== TEXT ==
= = = = = = =

They add that the low rate of stroke in this trial suggests that in addition to clinical risk prediction formulas for stroke, methods to improve the estimation of stroke risk among patients with infrequent atrial arrhythmias detected by long-term monitoring are needed to guide decision-making on the use of anticoagulation.

Commenting on the NOAH-AFNET 6 results for | Medscape Cardiology, the co-moderator of the ESC HOTLINE session at which they were presented, Barbara Casadei, MD, John Radcliffe Hospital, Oxford, United Kingdom, said: "Finally we know what to with these patients. Before we just had a variety of opinions with no evidence. I think that the trial really highlights that patients who come to the doctor with symptoms of AF or who have ECG-documented AF have a much higher risk of cardioembolic stroke than patients in whom this presumed AF is picked up incidentally from implanted devices."

She added: "The stroke rates are very low in this trial, so anticoagulation was never going to work. But this is an important finding. We know that anticoagulants are not a free lunch. There is a significant bleeding risk. These results suggest that unless a patient has clinical AF that shows up on an ECG then we need to more cautious in prescribing anticoagulation."

Also commenting the study, immediate past president of the American College of Cardiology Ed Fry, MD, Ascension Indiana St. Vincent Heart Center, Indianapolis, said the management of patients with implanted cardiac devices or personal wearable technology that has picked up an abnormal rhythm suggestive of AF was a big question in clinical practice.

"These episodes could be AF, which comes with an increased stroke risk, but it could also be something else like atrial tachycardia or supraventricular tachycardia, which do not confer an increased stroke risk," he explained.

"This study shows that without a firm diagnosis of AF on an ECG or some sort of continuous AF monitoring device, we are going to be anticoagulating people who don't need it. They were exposed to the risk of bleeding without getting the benefit of a reduction in stroke risk," Fry noted.

"The important outcome from this trial is that it gives comfort in we can be more confident in withholding anticoagulation until we get a firm diagnosis of AF. If we have a high index of suspicion that this could be AF, then we can arrange for a further testing," he added.

= = = = = = =

== DATASET EXTRACT ==

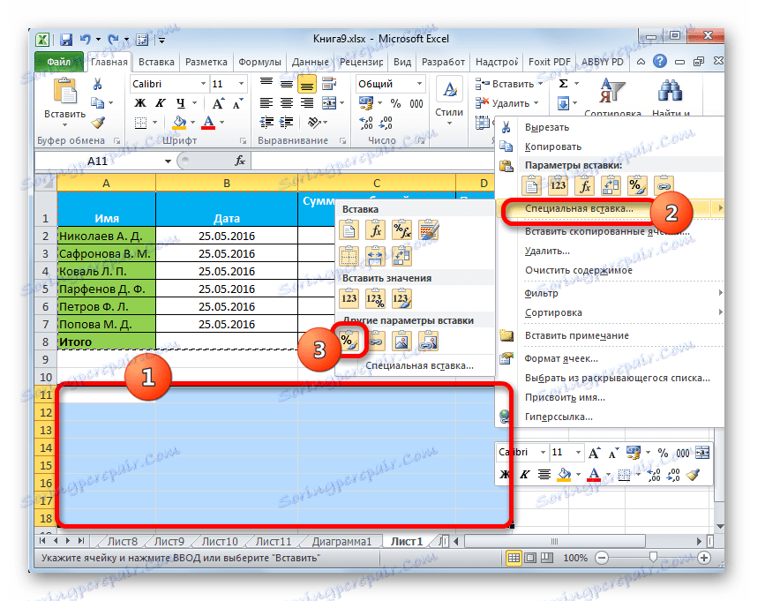Click the Paste Formulas (fx) icon under Вставка
Image resolution: width=765 pixels, height=601 pixels.
click(x=375, y=229)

= = = = = = =

== PROBLEM SET ==
1. According to the NOAH-AFNET 6 article, at which hospital does Barbara Casadei work?
2. Pick up the NOAH-AFNET 6 article after its last sentence and continue it.
The data above are separate from the NOAH-AFNET 6 article.

== LIST OF ANSWERS ==
1. John Radcliffe Hospital in Oxford, United Kingdom.

2.
Second Trial Reporting Soon

A trial similar to NOAH-AFNET 6 is currently underway ― the ARTESIA trial, which is expected to be reported later this year.

"We are in close contact with the leadership of that trial, and we hope to do some meta-analysis," Kirchof said. "But I think today we've gone from no evidence to one outcome-based trial which shows there is no reason to use anticoagulation in these patients with atrial high-rate episodes. I think this is reason to change practice now, but yes, of course we need to look at the data in totality once the second trial has reported."

But the lead investigator of the ARTESIA trial, Stuart Connolly, MD, McMaster University, Hamilton, Canada, does not believe the NOAH-AFNET 6 trial should change practice at this time.

"This trial fails to adequately address the critical issue that drives clinical decision-making in these patients because it is underpowered for the most important endpoint of stroke," he told | Medscape Cardiology.

"The key question is whether anticoagulation reduces stroke in these patients," he added. "To answer that, a clinical trial needs to have a lot of strokes, and this trial had very few. The trial was stopped early and had way too few strokes to properly answer this key question."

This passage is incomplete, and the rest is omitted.